What is win probability? How does it work? Is it ever "correct"?

If you ever find yourself asking these questions, this thread is for you 🧵
1/ Win probability (abbreviated "WP") is the likelihood that a team will win a particular game, expressed as a percentage.

50% WP: If the game is played 1000 times, the team will win ~500

10% WP: If the game is played 1000 times, the team will win ~100
2/ Importantly, WP is not a statement about whether a team WILL or WON'T win a game. A team having a 30% WP means they're MORE LIKELY TO LOSE THAN WIN but not that THEY'RE GOING TO LOSE.
3/ There are, generally speaking, two general types of WP models:

- Pre-game WP models
- In-game WP models
4/ Pre-game WP models predict the probability that a team will win based on how good each of the teams are, home field advantage, and any other information that might be knowable *before the game*.

As should be obvious, these models calculate WP before the game is played.
5/ For example, a pre-game 🏈 WP model might calculate Team A's WP against Team B by taking into account the following:

- Team A is strong on offense and mediocre on defense
- Team B is weak on offense and defense
- Team B is home
- It'll be raining during the game
6/ In-game WP models calculate a team's WP while the game is being played. These models often take into account the same things that pre-game models do (e.g. team strength), but also take into account the game situation.
7/ For example, an in-game 🏈 WP model might calculate Team A's WP by taking into account that:

- Team A is strong on offense, OK on defense
- Team B is weak on offense & defense
- Team B is home
- It's raining
- Team A is up 21-7
- Team B has the ball, 3rd & 8 from Team A's 40
/8 So how do these models actually work? Well, that depends...

There's more than one way to build a WP model, ranging from simple to incredibly complicated. They're all trying to predict the same thing, the probability that a team wins, they just do it in different ways.
9/ The most simple version of a WP model doesn't take a statistics degree to understand.

Let's say that we want to predict the in-game win probability for Team C, an NBA team currently beating Team D by 8 points with 3 minutes left in the 3rd quarter...
10/ To calculate the WP, we find all past NBA games where a team was beating its opponent by 8 points with 3 minutes left in the 3rd quarter.

Let's say there are 100 of such games in the last 20 years, and the team leading by ended up winning 85 of them.
11/ From this, we'd deduce that Team C has an 85% WP because 85% of teams that have been in this situation ultimately won.

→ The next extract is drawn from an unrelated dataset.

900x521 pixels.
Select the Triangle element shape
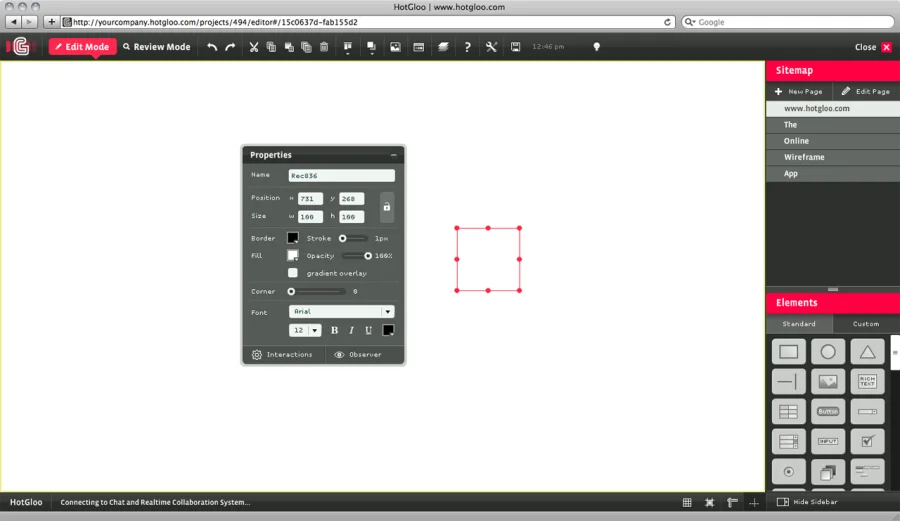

Of course, this doesn't account for a number of factors, including team strength. We'd want to layer that information in for a better prediction.
12/ More advanced models riff on this theme, using information on the outcomes of past games to make predictions about future games or games in-progress...
13/ But more advanced models take into account additional information (including information from games that don't exactly resemble the game in question) and use more sophisticated techniques to build predictions.
14/ Are these models ever tested?

If they're good, yes. A good WP will have been tested against actual historical games to determine how well it would have predicted win probabilities before and/or during those games.
15/ I see different models showing different probabilities. Why are they different?

Different models produce different results because they take into account different factors (one might account for weather while another doesn't) or are built using a different techniques.
16/ Okay, but which model is right?

No model is "right," per se. WP can't be precisely known and all models that try to quantify it are imperfect estimates (though in some cases, very good imperfect estimates).

"All models are wrong, but some are useful"
-George E.P. Box
17/ That said, there are ways to determine which models tend to be more accurate over time.

For more on analyzing the accuracy of WP models, check out this piece from @StatsbyLopez: statsbylopez.com/2017/03/08/all…
18/ Interested in getting a bit more technical? Check these out:

Stephen Hill's 🏈 WP model walk-through: medium.com/@technocat79/b…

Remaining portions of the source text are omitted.